Pensions should rise more slowly
Ex-economy welcomes “catching up factor”

In the pandemic, workers are affected by short-time work and unemployment. The senior citizens are spared due to the statutory pension guarantee. According to the plans of the traffic light coalition, an increase should therefore be lower. An earlier “economy” welcomes the “catching up factor”.

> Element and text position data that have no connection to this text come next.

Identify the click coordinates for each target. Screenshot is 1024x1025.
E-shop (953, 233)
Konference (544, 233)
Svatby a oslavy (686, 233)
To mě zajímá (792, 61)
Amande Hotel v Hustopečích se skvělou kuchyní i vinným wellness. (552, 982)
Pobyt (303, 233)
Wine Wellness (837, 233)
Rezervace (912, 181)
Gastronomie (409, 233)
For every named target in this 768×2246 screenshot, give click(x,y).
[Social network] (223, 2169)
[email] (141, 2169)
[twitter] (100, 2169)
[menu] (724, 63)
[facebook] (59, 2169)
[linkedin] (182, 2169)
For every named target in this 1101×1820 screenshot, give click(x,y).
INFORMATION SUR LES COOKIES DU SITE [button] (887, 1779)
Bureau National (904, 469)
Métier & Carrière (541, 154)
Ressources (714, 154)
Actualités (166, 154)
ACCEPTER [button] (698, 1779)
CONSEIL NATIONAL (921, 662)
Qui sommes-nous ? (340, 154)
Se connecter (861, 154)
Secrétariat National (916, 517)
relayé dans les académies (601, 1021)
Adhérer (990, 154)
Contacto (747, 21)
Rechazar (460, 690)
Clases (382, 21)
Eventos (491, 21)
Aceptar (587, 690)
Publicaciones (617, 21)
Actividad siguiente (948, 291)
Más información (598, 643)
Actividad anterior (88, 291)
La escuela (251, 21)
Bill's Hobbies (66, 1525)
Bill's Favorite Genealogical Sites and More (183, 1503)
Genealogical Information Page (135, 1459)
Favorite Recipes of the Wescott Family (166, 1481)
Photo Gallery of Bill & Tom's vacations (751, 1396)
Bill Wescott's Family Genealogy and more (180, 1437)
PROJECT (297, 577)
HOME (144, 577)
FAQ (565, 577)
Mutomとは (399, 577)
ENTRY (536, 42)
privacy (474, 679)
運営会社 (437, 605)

The former chairman of the “Wirtschaftsweise”, Lars Feld, thinks it makes sense that pensions should rise less sharply in the coming year than previously expected. Feld said: “It cannot be that pensioners are spared pension cuts in the wake of a recession through a pension guarantee, but then profit from the wages and salaries rising again with massive pension increases. Without the catching-up factor, pensioners would be absolute crisis winners. The employees, on the other hand, bear the full burden of the recession and would have to pay more for the pension insurance in the long term without catching up. “

The pension increase in the coming year is expected to be less pronounced than previously expected. With a view to the coalition agreement between the SPD, Greens and FDP, Federal Labor Minister Hubertus Heil told “Bild am Sonntag”: “The forecast was 5.2 percent. Now I expect pensions in Germany to rise by 4.4 percent from July 2022 . That’s still very neat. ”

2021 clear round in the west, slight increase in the east

This year, the corona pandemic resulted in a zero rate for pensions in the west, in eastern Germany there was an increase of 0.72 percent. The reason for the less strongly rising pensions in the coming year is that the traffic light coalition wants to activate the so-called catch-up factor again. The employers welcomed this step, criticism came from the German Trade Union Confederation.

The pension guarantee, which has been anchored in law since 2009 in the wake of the financial and economic crisis, prevents pension cuts if the wage bill falls. In return, a catching-up factor should ensure that, if wages rise again, the prevented pension reduction is mathematically compensated – i.e. the pension does not rise as much. The aim was to ensure that the pension guarantee does not lead to a permanent additional burden on the contributors. The black-red coalition had suspended the catch-up factor from 2018 to June 2026.

Feld currently holds the chair for economic policy and regulatory economics at the Albert-Ludwigs-Universität Freiburg and is director of the Walter Eucken Institute. Until the end of February, he was chairman of the Advisory Council for the assessment of macroeconomic developments. The experts are also known colloquially as the “economic wise men”.